■ WHAT YOU NEED TO DO
Switch "GUI agent" to "screen agent" everywhere in the rows below and write the rows out again, leaving everything else unchanged.

■ GIVEN DATA
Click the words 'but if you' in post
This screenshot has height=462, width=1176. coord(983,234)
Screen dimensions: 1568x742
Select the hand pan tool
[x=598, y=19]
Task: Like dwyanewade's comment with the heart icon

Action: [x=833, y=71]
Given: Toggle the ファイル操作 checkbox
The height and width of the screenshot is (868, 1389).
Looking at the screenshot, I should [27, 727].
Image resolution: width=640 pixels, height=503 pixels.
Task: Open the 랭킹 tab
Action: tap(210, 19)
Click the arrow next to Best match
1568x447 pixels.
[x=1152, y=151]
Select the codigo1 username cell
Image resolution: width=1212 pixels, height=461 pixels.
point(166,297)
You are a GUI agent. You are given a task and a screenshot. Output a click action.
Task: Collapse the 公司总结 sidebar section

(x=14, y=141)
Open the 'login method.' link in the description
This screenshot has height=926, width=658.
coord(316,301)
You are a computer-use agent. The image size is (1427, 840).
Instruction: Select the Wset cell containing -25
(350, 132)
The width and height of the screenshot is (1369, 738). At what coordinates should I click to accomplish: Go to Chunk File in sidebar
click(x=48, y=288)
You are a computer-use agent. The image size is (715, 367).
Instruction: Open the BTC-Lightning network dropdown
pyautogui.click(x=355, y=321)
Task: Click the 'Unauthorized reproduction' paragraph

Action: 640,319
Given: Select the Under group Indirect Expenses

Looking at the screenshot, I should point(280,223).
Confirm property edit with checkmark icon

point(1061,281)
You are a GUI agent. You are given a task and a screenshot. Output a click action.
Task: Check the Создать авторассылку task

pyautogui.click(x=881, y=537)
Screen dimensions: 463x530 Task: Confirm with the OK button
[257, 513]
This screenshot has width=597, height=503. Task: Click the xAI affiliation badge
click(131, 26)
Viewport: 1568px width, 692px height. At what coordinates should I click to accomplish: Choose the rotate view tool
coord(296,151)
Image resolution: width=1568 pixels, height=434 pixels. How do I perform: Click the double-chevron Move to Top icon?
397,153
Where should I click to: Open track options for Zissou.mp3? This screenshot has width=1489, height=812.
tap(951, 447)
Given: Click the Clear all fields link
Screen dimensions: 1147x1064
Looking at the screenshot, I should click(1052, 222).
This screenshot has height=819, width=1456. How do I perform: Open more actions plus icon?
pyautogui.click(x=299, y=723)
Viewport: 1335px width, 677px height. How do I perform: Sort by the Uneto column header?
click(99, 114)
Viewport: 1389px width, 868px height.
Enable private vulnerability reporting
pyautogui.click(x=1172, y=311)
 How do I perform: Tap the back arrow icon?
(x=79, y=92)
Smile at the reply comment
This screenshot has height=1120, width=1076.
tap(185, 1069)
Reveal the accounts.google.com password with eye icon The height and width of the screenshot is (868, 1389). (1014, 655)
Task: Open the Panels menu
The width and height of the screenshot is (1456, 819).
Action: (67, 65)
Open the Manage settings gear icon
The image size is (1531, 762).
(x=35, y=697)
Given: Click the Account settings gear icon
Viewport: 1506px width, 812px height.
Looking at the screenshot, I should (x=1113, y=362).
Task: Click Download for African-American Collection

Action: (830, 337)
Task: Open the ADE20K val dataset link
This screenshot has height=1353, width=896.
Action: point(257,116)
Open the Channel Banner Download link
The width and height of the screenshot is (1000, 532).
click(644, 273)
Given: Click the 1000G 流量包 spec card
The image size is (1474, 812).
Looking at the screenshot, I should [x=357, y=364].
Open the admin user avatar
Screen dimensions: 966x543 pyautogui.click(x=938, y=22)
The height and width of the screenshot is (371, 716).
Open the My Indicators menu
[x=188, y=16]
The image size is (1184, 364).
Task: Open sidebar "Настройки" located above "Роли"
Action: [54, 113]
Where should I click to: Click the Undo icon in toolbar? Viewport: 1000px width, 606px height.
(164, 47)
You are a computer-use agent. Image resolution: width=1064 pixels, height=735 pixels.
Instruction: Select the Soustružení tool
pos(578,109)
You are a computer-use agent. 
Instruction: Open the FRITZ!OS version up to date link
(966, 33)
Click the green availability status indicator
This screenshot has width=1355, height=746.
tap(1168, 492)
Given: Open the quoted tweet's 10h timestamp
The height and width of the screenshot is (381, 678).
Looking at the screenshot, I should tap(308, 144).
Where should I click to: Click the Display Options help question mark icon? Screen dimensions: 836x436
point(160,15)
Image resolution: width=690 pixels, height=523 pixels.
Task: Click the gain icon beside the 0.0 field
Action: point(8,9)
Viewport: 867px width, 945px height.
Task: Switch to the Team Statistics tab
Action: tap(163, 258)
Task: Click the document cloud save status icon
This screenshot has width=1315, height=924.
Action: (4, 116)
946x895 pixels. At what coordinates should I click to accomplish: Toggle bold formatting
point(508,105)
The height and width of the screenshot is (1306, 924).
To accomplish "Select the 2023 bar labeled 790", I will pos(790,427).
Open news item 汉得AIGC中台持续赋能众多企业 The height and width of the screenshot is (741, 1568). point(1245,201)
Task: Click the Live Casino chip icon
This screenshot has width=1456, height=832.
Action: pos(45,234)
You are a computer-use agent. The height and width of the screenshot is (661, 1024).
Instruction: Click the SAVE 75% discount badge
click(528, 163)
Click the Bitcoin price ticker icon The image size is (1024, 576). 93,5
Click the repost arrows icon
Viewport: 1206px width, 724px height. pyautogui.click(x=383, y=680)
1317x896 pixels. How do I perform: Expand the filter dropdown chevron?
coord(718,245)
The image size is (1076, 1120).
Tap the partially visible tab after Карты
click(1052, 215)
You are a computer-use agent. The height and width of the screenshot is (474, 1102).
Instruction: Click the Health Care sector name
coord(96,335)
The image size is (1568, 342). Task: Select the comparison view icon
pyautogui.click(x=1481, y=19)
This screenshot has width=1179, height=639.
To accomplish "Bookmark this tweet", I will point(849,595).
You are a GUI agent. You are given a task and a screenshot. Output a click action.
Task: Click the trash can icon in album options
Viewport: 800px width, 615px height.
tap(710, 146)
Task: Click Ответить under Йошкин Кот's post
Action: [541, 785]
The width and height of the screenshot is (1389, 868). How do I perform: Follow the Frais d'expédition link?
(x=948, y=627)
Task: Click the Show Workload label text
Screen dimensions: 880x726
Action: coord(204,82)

■ TASK ANSWER
Click the words 'but if you' in post
This screenshot has height=462, width=1176. coord(983,234)
Screen dimensions: 1568x742
Select the hand pan tool
[x=598, y=19]
Task: Like dwyanewade's comment with the heart icon

Action: [x=833, y=71]
Given: Toggle the ファイル操作 checkbox
The height and width of the screenshot is (868, 1389).
Looking at the screenshot, I should [27, 727].
Image resolution: width=640 pixels, height=503 pixels.
Task: Open the 랭킹 tab
Action: tap(210, 19)
Click the arrow next to Best match
1568x447 pixels.
[x=1152, y=151]
Select the codigo1 username cell
Image resolution: width=1212 pixels, height=461 pixels.
point(166,297)
You are a screen agent. You are given a task and a screenshot. Output a click action.
Task: Collapse the 公司总结 sidebar section

(x=14, y=141)
Open the 'login method.' link in the description
This screenshot has height=926, width=658.
coord(316,301)
You are a computer-use agent. The image size is (1427, 840).
Instruction: Select the Wset cell containing -25
(350, 132)
The width and height of the screenshot is (1369, 738). At what coordinates should I click to accomplish: Go to Chunk File in sidebar
click(x=48, y=288)
You are a computer-use agent. The image size is (715, 367).
Instruction: Open the BTC-Lightning network dropdown
pyautogui.click(x=355, y=321)
Task: Click the 'Unauthorized reproduction' paragraph

Action: 640,319
Given: Select the Under group Indirect Expenses

Looking at the screenshot, I should point(280,223).
Confirm property edit with checkmark icon

point(1061,281)
You are a screen agent. You are given a task and a screenshot. Output a click action.
Task: Check the Создать авторассылку task

pyautogui.click(x=881, y=537)
Screen dimensions: 463x530 Task: Confirm with the OK button
[257, 513]
This screenshot has width=597, height=503. Task: Click the xAI affiliation badge
click(131, 26)
Viewport: 1568px width, 692px height. At what coordinates should I click to accomplish: Choose the rotate view tool
coord(296,151)
Image resolution: width=1568 pixels, height=434 pixels. How do I perform: Click the double-chevron Move to Top icon?
397,153
Where should I click to: Open track options for Zissou.mp3? This screenshot has width=1489, height=812.
tap(951, 447)
Given: Click the Clear all fields link
Screen dimensions: 1147x1064
Looking at the screenshot, I should click(1052, 222).
This screenshot has height=819, width=1456. How do I perform: Open more actions plus icon?
pyautogui.click(x=299, y=723)
Viewport: 1335px width, 677px height. How do I perform: Sort by the Uneto column header?
click(99, 114)
Viewport: 1389px width, 868px height.
Enable private vulnerability reporting
pyautogui.click(x=1172, y=311)
 How do I perform: Tap the back arrow icon?
(x=79, y=92)
Smile at the reply comment
This screenshot has height=1120, width=1076.
tap(185, 1069)
Reveal the accounts.google.com password with eye icon The height and width of the screenshot is (868, 1389). (1014, 655)
Task: Open the Panels menu
The width and height of the screenshot is (1456, 819).
Action: (67, 65)
Open the Manage settings gear icon
The image size is (1531, 762).
(x=35, y=697)
Given: Click the Account settings gear icon
Viewport: 1506px width, 812px height.
Looking at the screenshot, I should (x=1113, y=362).
Task: Click Download for African-American Collection

Action: (830, 337)
Task: Open the ADE20K val dataset link
This screenshot has height=1353, width=896.
Action: point(257,116)
Open the Channel Banner Download link
The width and height of the screenshot is (1000, 532).
click(644, 273)
Given: Click the 1000G 流量包 spec card
The image size is (1474, 812).
Looking at the screenshot, I should [x=357, y=364].
Open the admin user avatar
Screen dimensions: 966x543 pyautogui.click(x=938, y=22)
The height and width of the screenshot is (371, 716).
Open the My Indicators menu
[x=188, y=16]
The image size is (1184, 364).
Task: Open sidebar "Настройки" located above "Роли"
Action: [54, 113]
Where should I click to: Click the Undo icon in toolbar? Viewport: 1000px width, 606px height.
(164, 47)
You are a computer-use agent. Image resolution: width=1064 pixels, height=735 pixels.
Instruction: Select the Soustružení tool
pos(578,109)
You are a computer-use agent. 
Instruction: Open the FRITZ!OS version up to date link
(966, 33)
Click the green availability status indicator
This screenshot has width=1355, height=746.
tap(1168, 492)
Given: Open the quoted tweet's 10h timestamp
The height and width of the screenshot is (381, 678).
Looking at the screenshot, I should tap(308, 144).
Where should I click to: Click the Display Options help question mark icon? Screen dimensions: 836x436
point(160,15)
Image resolution: width=690 pixels, height=523 pixels.
Task: Click the gain icon beside the 0.0 field
Action: point(8,9)
Viewport: 867px width, 945px height.
Task: Switch to the Team Statistics tab
Action: tap(163, 258)
Task: Click the document cloud save status icon
This screenshot has width=1315, height=924.
Action: (4, 116)
946x895 pixels. At what coordinates should I click to accomplish: Toggle bold formatting
point(508,105)
The height and width of the screenshot is (1306, 924).
To accomplish "Select the 2023 bar labeled 790", I will pos(790,427).
Open news item 汉得AIGC中台持续赋能众多企业 The height and width of the screenshot is (741, 1568). point(1245,201)
Task: Click the Live Casino chip icon
This screenshot has width=1456, height=832.
Action: pos(45,234)
You are a computer-use agent. The height and width of the screenshot is (661, 1024).
Instruction: Click the SAVE 75% discount badge
click(528, 163)
Click the Bitcoin price ticker icon The image size is (1024, 576). 93,5
Click the repost arrows icon
Viewport: 1206px width, 724px height. pyautogui.click(x=383, y=680)
1317x896 pixels. How do I perform: Expand the filter dropdown chevron?
coord(718,245)
The image size is (1076, 1120).
Tap the partially visible tab after Карты
click(1052, 215)
You are a computer-use agent. The height and width of the screenshot is (474, 1102).
Instruction: Click the Health Care sector name
coord(96,335)
The image size is (1568, 342). Task: Select the comparison view icon
pyautogui.click(x=1481, y=19)
This screenshot has width=1179, height=639.
To accomplish "Bookmark this tweet", I will point(849,595).
You are a screen agent. You are given a task and a screenshot. Output a click action.
Task: Click the trash can icon in album options
Viewport: 800px width, 615px height.
tap(710, 146)
Task: Click Ответить under Йошкин Кот's post
Action: [541, 785]
The width and height of the screenshot is (1389, 868). How do I perform: Follow the Frais d'expédition link?
(x=948, y=627)
Task: Click the Show Workload label text
Screen dimensions: 880x726
Action: coord(204,82)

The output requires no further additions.